In order to better control fracturing, fracture dynamics and fluid flow, it is critical to determine the effectiveness of control technologies. This requires improving the accuracy and sensitivity of current characterization technologies and the application of new technologies. Field deployment and demonstration of better fracture/flow characterization technologies is within the purview of the New Subsurface Signals pillar. Research and development (R&D) to improve understanding enabling prediction of the physicochemical controls on fractures and fluid flow performed within this pillar lends itself to both improve the effectiveness of current characterization technologies as well as to invent and develop new technologies. Efforts within this element will require significant interactions with those in the New Subsurface Signals pillar.
Novel Stimulation Technologies: The 10-year goal of this pillar is to develop and enhance stimulation methods for resource extraction.
While current stimulation methods have been successfully deployed to produce unconventional fossil and geothermal resources, there is a need to improve and develop environmentally sustainable novel stimulation methods. In some cases, novel stimulation approaches, including combinations of approaches, could make the difference between an economical and sustainable production well and one that would otherwise be abandoned. Depending on the relevant fracture initiation mechanisms, energetic approaches (e.g., high/low explosives or propellants) may provide advantages.

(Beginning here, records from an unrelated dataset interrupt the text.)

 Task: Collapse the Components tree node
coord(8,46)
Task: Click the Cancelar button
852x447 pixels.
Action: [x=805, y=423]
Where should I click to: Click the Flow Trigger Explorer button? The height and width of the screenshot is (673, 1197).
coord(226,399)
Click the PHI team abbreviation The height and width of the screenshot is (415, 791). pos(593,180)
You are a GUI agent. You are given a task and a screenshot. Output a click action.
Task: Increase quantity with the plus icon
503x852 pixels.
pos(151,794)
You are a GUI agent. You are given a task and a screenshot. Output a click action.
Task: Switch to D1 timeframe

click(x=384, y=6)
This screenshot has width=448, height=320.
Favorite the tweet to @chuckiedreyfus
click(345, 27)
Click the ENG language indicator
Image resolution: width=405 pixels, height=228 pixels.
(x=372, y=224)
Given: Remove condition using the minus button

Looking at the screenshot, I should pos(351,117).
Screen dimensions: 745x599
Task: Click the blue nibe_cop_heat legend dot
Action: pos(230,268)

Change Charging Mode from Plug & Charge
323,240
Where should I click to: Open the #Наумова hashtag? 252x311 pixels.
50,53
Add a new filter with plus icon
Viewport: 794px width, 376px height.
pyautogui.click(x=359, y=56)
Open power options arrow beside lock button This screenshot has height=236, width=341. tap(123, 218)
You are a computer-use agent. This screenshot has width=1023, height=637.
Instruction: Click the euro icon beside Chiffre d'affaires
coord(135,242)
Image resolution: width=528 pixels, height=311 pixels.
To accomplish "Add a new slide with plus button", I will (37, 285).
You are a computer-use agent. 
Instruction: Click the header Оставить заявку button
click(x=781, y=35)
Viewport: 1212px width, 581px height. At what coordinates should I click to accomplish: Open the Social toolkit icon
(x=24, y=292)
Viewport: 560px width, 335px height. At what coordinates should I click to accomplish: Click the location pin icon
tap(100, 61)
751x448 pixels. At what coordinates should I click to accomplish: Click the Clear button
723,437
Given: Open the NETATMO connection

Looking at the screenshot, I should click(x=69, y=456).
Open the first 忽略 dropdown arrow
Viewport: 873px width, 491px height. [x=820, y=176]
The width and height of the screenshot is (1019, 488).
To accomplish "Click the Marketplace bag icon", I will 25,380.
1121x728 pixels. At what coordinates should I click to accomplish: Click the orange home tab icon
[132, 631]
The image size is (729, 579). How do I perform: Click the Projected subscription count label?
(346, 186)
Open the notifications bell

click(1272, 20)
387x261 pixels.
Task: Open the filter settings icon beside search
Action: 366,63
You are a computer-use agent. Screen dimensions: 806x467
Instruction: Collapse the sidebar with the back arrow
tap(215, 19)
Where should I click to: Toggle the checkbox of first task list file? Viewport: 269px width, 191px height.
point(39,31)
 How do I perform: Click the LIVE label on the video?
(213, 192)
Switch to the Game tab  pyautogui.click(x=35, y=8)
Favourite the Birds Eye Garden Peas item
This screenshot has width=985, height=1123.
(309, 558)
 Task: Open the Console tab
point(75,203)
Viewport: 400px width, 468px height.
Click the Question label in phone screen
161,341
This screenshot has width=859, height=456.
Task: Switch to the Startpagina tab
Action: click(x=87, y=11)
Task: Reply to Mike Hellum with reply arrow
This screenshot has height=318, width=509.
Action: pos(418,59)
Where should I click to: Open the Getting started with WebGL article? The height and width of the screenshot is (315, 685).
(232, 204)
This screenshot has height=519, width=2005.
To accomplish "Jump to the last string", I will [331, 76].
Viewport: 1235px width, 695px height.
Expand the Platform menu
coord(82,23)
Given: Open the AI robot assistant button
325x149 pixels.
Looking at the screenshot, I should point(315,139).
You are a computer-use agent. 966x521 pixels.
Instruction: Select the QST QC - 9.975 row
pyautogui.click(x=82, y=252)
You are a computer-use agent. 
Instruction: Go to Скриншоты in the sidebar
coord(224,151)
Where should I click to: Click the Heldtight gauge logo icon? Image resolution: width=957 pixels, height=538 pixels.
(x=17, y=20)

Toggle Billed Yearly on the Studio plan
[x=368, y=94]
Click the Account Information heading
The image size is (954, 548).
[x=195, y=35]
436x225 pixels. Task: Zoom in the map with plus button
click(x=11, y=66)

Chemical approaches (e.g., acidization) coupled with mechanical stimulation could also have advantages. Laboratory and field experiments on new materials, propellants, and energetics are needed to develop the capability to deliver precise stimulation at precise locations with the desired rate of energy release. There is also the possibility of developing green fracturing fluids (less water or zero water) and thermal techniques, all of which need research and development.